EXERCISE GOAL => The result should be an exact copy of only the lines from the one holding "Task: Toggle tool" through the last line of the data below, please, without pictures.

DATA SUPPLIED =>
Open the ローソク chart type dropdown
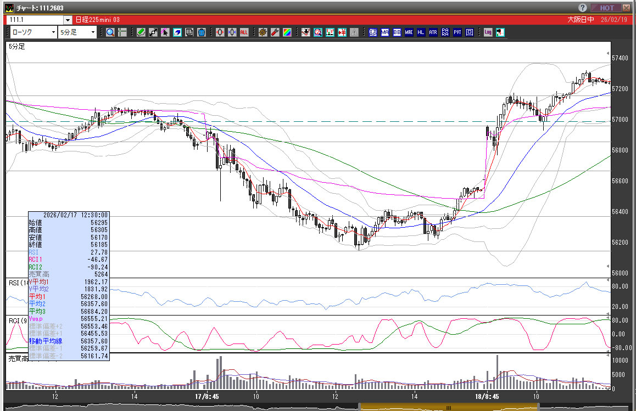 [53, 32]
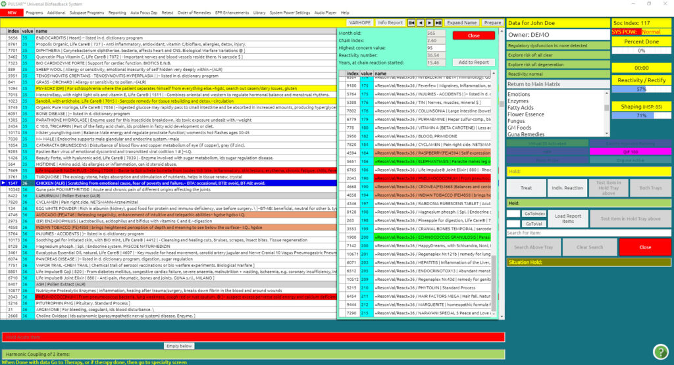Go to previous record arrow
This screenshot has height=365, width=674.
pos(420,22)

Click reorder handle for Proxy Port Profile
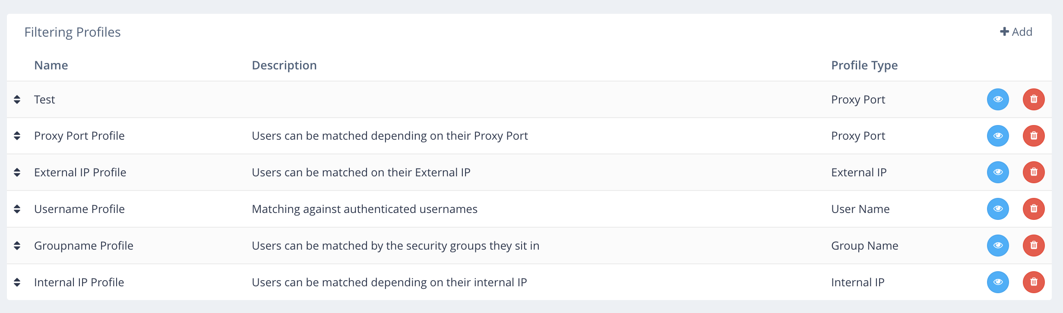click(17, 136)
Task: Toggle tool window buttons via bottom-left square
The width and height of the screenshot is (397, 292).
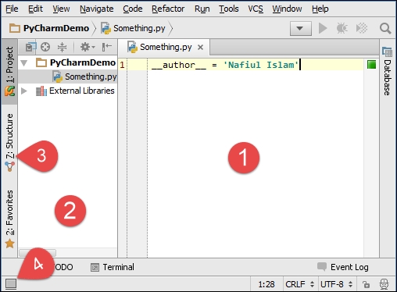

ANSWER SECTION =>
Task: Toggle tool window buttons via bottom-left square
The width and height of the screenshot is (397, 292).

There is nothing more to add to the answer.